Document passage -

It should be appreciated that application of the disclosed design is not limited to turbine engines with fan and booster sections, but is applicable to turbojets and turbo engines as well.

This written description uses examples to disclose the invention, including the best mode, and also to enable any person skilled in the art to practice the invention, including making and using any devices or systems and performing any incorporated methods. The patentable scope of the invention is defined by the claims, and may include other examples that occur to those skilled in the art. Such other examples are intended to be within the scope of the claims if they have structural elements that do not differ from the literal language of the claims, or if they include equivalent structural elements with insubstantial differences from the literal languages of the claims.

Claims

1. An airfoil for a turbine engine, the airfoil comprising: an outer wall bounding an interior and defining a pressure side and a suction side extending axially between a leading edge and a trailing edge to define a chord-wise direction and extending radially between a root and a tip to define a span-wise direction;a cooling circuit located within the interior and having at least one rib that at least partially defines a flow channel; anda porous material is provided in at least one rib to define a flow path through the at least one rib.

2. The airfoil of claim 1 wherein the at least one rib is a partial-length rib terminating in a rib end spaced from the tip or root to define a turn.

3. The airfoil of claim 2 wherein another porous material is provided in the partial-length rib.

4. The airfoil of claim 3 wherein the porous material is located at the rib end.

5. The airfoil of claim 3 wherein the porous material is spaced from the rib end.

6. The airfoil of claim 1 wherein the at least one rib is a full-length rib.

7. The airfoil of claim 1 wherein the at least one rib further includes a framework defining interstitial spaces, and the porous material is disposed in at least some of the interstitial spaces.

8. The airfoil of claim 1 wherein at least the porous material is formed by additive manufacturing.

9. The airfoil of claim 1 wherein the airfoil is one or a blade or a vane.

10. A component for a turbine engine, the component comprising: a wall bounding an interior;a cooling circuit located within the interior and having at least one rib that at least partially defines a flow channel; anda porous material is provided in at least one rib to define a flow path through the at least one rib.

Listed entries -
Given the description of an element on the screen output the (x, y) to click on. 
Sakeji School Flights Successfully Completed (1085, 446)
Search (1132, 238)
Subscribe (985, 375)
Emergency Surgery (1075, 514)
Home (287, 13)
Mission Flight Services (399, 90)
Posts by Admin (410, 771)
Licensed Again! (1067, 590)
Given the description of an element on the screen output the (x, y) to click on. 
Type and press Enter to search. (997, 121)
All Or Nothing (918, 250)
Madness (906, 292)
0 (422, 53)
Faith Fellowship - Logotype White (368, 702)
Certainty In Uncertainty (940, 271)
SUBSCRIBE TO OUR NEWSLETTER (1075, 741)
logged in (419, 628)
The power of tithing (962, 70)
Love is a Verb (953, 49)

Work to be completed - Continue the turbine airfoil patent text from where it stops. The items have nothing to do with the turbine airfoil patent text.

Result for this task -
11. The component of claim 10 wherein the at least one rib is a partial-length rib terminating in a rib end that is spaced from the wall.

12. The component of claim 11 wherein another porous material is provided in the partial-length rib.

13. The component of claim 11 wherein the porous material is located at rib end.

14. The component of claim 11 wherein the porous material is spaced from the rib end.

15. The component of claim 10 wherein the at least one rib is a full-length rib.

16. The component of claim 10 wherein the at least one rib further includes a framework defining interstitial spaces, and the porous material is disposed in at least some of the interstitial spaces.

17. The component of claim 10 wherein at least the porous material is formed by additive manufacturing.

18. A method of reducing flow separation at a turn in a cooling circuit formed at least in part by a rib within an interior of an engine component for a turbine engine, the method comprising flowing cooling fluid through a porous material in the rib.

19. The method of claim 18 wherein the rib is a partial-length rib.

20. The method of claim 19 wherein the porous material is disposed on the end of the partial-length rib.

21. The method of claim 18 wherein flowing the cooling fluid through the porous material comprises flowing the cooling fluid through a structured porous material.

22. The method of claim 18 wherein flowing the cooling fluid through the porous material comprises flowing the cooling fluid through a non-structured porous material.

23. The method of claim 18 wherein the flowing the cooling fluid comprises metering the cooling fluid passing through the porous material.

24. The method of claim 18 wherein the porous material is formed by additive manufacturing.